Every line with "card" in it must be copied from the data.

(Saved data entries)
_____

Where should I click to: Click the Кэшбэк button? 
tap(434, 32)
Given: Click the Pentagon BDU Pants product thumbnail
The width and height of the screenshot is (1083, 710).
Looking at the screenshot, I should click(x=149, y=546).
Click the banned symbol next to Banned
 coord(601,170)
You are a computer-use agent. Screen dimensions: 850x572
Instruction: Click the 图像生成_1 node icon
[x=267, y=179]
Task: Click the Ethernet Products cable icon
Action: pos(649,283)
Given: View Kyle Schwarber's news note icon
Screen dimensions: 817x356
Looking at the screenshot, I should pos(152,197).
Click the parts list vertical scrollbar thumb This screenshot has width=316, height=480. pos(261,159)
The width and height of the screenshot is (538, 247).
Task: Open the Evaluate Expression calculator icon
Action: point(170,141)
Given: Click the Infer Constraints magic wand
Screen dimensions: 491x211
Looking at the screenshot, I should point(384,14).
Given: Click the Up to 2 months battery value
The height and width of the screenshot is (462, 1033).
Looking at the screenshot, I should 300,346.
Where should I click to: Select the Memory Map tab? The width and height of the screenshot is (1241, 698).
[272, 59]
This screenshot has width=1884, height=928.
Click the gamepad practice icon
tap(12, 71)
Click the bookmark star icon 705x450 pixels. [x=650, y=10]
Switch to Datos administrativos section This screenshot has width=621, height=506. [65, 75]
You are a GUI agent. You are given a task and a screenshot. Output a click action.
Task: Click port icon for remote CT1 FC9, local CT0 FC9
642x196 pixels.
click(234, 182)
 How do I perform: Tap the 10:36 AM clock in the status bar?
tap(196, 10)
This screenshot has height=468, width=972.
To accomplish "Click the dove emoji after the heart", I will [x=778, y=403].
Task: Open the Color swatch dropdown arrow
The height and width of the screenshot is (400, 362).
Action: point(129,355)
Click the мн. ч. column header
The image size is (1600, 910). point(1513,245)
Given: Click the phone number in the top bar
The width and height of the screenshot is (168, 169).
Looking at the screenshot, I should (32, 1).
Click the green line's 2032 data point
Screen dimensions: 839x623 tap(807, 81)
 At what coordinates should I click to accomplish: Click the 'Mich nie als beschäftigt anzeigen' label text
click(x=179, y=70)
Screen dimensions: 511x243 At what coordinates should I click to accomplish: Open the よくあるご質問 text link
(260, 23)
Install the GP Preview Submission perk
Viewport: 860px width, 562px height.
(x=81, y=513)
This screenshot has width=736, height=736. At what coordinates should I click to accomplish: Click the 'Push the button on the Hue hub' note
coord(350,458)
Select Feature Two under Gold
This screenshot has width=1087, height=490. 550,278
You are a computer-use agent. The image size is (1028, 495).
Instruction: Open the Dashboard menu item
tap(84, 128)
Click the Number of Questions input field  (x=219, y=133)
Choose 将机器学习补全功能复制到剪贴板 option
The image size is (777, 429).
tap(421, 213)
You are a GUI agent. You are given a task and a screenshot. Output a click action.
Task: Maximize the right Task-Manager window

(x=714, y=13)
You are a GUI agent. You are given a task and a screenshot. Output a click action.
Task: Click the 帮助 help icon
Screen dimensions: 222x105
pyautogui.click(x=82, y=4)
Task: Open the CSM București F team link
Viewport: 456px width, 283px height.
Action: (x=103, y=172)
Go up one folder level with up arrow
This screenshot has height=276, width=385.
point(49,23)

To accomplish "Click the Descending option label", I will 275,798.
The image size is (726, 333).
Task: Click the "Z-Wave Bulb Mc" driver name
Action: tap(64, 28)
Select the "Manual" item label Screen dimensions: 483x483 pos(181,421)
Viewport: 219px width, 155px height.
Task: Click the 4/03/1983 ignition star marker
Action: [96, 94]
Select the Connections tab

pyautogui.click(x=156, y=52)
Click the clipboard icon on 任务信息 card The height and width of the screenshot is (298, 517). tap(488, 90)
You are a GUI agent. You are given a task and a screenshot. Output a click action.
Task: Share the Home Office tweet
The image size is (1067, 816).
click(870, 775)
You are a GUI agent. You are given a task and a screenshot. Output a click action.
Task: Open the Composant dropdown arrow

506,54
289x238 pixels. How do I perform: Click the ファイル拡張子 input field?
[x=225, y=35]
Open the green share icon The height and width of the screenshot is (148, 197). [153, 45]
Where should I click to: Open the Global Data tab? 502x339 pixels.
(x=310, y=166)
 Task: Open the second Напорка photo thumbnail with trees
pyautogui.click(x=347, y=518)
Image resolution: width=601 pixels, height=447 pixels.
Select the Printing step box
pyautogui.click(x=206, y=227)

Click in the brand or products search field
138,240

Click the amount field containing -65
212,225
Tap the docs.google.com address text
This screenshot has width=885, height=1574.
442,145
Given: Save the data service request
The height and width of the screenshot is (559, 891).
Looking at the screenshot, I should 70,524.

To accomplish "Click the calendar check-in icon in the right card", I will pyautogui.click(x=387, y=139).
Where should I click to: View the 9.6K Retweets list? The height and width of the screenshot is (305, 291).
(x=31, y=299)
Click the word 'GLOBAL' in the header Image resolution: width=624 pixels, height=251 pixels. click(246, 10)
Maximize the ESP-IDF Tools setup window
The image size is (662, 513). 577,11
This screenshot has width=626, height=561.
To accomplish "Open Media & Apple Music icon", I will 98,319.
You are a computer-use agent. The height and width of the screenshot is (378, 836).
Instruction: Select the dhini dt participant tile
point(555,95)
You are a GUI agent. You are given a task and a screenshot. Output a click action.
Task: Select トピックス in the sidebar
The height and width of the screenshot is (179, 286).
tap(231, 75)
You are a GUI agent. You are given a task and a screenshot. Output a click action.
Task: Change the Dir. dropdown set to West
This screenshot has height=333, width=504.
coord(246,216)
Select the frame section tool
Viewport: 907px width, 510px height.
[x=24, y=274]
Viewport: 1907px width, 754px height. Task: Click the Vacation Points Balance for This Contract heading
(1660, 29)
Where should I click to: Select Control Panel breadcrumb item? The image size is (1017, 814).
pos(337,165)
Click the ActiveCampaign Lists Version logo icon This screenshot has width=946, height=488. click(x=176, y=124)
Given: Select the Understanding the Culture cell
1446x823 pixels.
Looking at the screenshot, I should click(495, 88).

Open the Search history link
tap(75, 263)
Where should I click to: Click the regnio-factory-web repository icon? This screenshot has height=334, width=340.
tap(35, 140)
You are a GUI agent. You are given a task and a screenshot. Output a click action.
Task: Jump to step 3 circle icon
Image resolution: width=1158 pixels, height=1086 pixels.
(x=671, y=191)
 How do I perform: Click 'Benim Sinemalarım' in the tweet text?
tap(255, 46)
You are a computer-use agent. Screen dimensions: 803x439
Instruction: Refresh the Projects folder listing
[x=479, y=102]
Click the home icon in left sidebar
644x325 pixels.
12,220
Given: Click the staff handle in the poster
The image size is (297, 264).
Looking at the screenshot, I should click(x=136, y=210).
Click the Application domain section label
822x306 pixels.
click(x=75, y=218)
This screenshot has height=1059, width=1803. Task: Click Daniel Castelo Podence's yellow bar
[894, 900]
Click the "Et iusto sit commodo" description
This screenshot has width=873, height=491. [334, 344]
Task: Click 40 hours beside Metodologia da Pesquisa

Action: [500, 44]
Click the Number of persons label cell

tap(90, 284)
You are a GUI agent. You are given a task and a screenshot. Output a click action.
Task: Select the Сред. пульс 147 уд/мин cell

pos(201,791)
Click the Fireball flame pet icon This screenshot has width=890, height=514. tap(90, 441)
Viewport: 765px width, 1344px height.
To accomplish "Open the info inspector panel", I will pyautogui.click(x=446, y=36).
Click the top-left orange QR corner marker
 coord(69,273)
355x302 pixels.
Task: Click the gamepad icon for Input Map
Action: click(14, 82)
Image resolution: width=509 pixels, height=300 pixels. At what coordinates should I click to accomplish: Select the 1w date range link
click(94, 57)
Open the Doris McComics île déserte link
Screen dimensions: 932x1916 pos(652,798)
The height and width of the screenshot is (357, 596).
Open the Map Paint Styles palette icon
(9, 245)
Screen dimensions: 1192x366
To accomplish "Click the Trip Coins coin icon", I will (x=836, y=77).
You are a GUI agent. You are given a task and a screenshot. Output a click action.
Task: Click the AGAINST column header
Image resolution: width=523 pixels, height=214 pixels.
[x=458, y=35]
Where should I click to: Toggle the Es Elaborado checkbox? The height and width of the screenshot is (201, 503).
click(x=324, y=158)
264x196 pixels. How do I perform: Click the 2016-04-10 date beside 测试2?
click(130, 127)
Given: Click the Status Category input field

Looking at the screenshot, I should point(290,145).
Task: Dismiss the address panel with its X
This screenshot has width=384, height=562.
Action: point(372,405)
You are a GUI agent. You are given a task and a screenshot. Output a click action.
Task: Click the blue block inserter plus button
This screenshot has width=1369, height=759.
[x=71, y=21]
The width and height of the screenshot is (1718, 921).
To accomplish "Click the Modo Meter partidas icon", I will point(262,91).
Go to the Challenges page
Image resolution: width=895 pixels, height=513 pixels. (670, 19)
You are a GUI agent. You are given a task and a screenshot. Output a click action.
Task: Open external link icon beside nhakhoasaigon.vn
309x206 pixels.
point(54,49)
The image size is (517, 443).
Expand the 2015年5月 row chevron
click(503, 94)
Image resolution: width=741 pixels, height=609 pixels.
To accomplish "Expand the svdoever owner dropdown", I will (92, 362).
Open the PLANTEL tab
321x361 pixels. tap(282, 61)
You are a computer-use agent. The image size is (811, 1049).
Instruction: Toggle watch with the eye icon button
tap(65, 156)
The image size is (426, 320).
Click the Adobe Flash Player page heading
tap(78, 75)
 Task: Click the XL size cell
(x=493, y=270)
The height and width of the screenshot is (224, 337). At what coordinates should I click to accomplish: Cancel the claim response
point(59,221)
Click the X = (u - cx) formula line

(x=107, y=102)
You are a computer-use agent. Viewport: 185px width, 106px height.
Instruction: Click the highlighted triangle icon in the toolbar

_____

Answer to this exercise:
Click the clipboard icon on 任务信息 card The height and width of the screenshot is (298, 517). tap(488, 90)
To accomplish "Click the calendar check-in icon in the right card", I will pyautogui.click(x=387, y=139).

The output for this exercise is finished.